A Geometric Probe of the Accuracy-Robustness Trade-off: Sharp Boundaries in Symmetry-Breaking Dimensional Expansion
Yu Bai , Zhe Wang , Jiarui Zhang , Dong-Xiao Zhang , Yinjun Gao , Jun-Jie Zhang
Published on arXiv
2602.17948
Input Manipulation Attack
OWASP ML Top 10 — ML01
Key Finding
Mask projection restores robustness lost due to SBDE (e.g., recovering accuracy from ~90% under PGD attack back to near clean accuracy of 95.63% on CIFAR-10 with ResNet-18) by neutralizing adversarial perturbations concentrated in auxiliary dimensions.
Mask Projection
Novel technique introduced
The trade-off between clean accuracy and adversarial robustness is a pervasive phenomenon in deep learning, yet its geometric origin remains elusive. In this work, we utilize Symmetry-Breaking Dimensional Expansion (SBDE) as a controlled probe to investigate the mechanism underlying this trade-off. SBDE expands input images by inserting constant-valued pixels, which breaks translational symmetry and consistently improves clean accuracy (e.g., from $90.47\%$ to $95.63\%$ on CIFAR-10 with ResNet-18) by reducing parameter degeneracy. However, this accuracy gain comes at the cost of reduced robustness against iterative white-box attacks. By employing a test-time \emph{mask projection} that resets the inserted auxiliary pixels to their training values, we demonstrate that the vulnerability stems almost entirely from the inserted dimensions. The projection effectively neutralizes the attacks and restores robustness, revealing that the model achieves high accuracy by creating \emph{sharp boundaries} (steep loss gradients) specifically along the auxiliary axes.

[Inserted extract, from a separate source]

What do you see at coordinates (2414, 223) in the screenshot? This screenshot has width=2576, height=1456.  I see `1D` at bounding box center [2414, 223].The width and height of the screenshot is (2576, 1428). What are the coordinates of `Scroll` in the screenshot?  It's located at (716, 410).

Our findings provide a concrete geometric explanation for the accuracy-robustness paradox: the optimization landscape deepens the basin of attraction to improve accuracy but inevitably erects steep walls along the auxiliary degrees of freedom, creating a fragile sensitivity to off-manifold perturbations.
Key Contributions
- Identifies that SBDE-induced accuracy gains create sharp loss boundaries along auxiliary pixel dimensions that are disproportionately exploited by white-box attacks
- Proposes test-time mask projection that resets inserted auxiliary pixels to training constants, effectively neutralizing white-box adversarial perturbations
- Provides a concrete geometric explanation for the accuracy-robustness paradox: deeper basins of attraction on the signal manifold are accompanied by steep walls in auxiliary directions
🛡️ Threat Analysis
Paper investigates vulnerability to iterative white-box adversarial attacks (PGD) and proposes mask projection as a test-time defense that restores robustness by resetting adversarially exploited auxiliary dimensions to their training values.